── PROVIDED RECORDS ──

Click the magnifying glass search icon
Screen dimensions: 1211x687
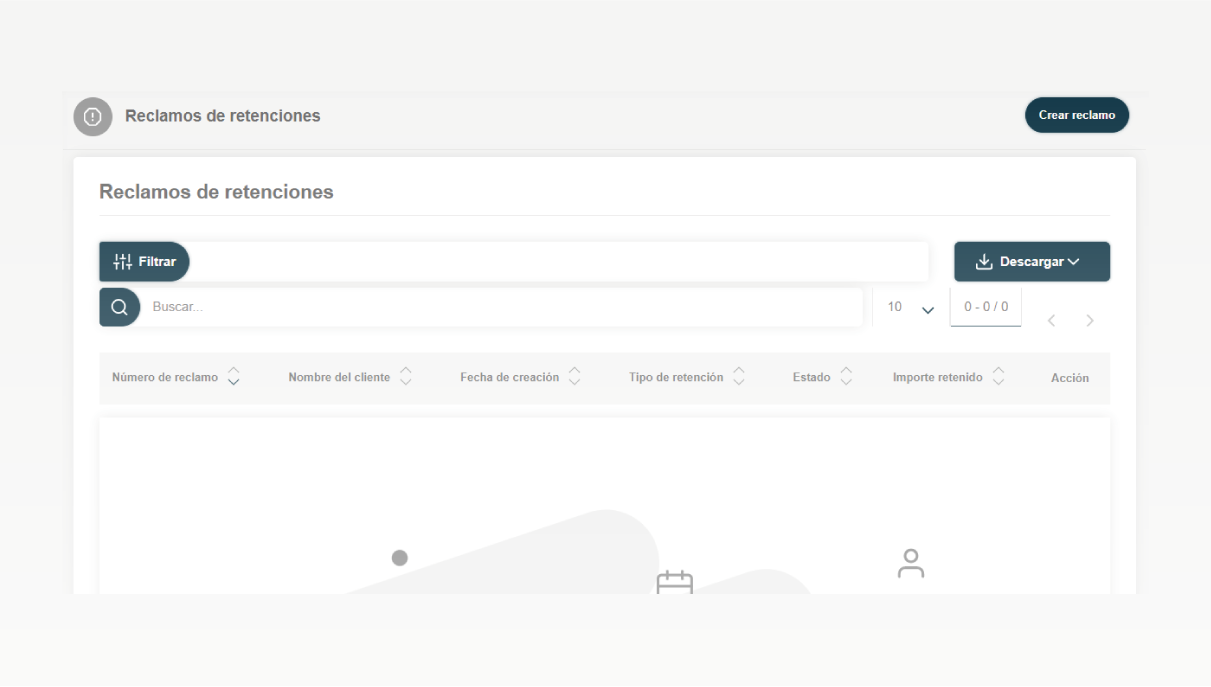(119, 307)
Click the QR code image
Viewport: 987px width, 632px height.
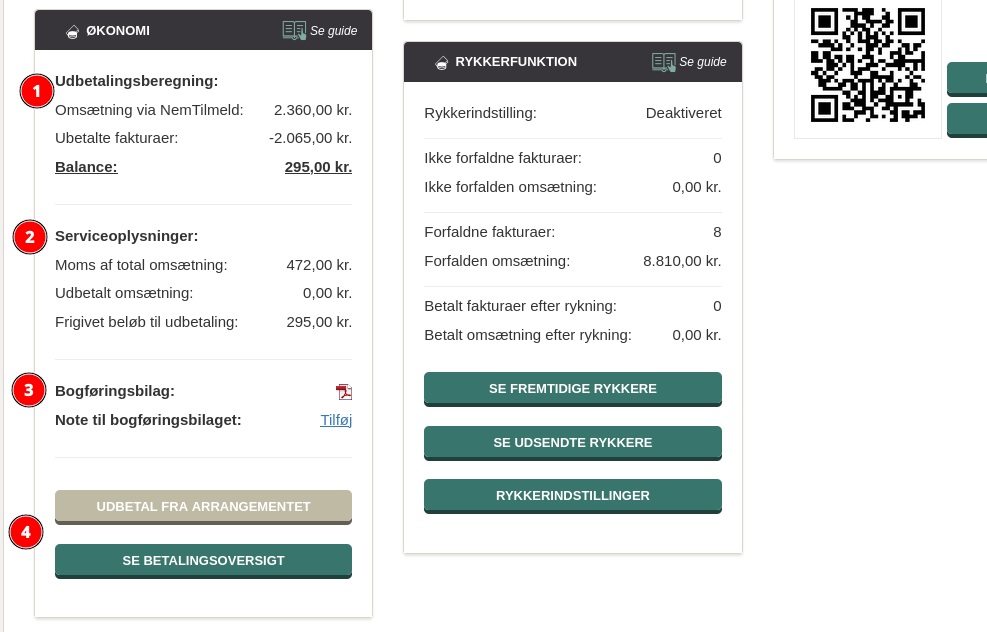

───
── PROVIDED RECORDS ──

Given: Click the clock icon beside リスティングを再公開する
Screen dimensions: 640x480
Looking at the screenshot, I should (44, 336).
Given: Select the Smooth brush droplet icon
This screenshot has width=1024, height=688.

───

◆ EXERCISE PROMPT
Return the lines above from the one with "Click the magnifying glass search icon" through the one with "Viewport: 987px width, 632px height.", verbatim and nothing else. Omit every picture.

◆ REPLY TO THE EXERCISE
Click the magnifying glass search icon
Screen dimensions: 1211x687
(119, 307)
Click the QR code image
Viewport: 987px width, 632px height.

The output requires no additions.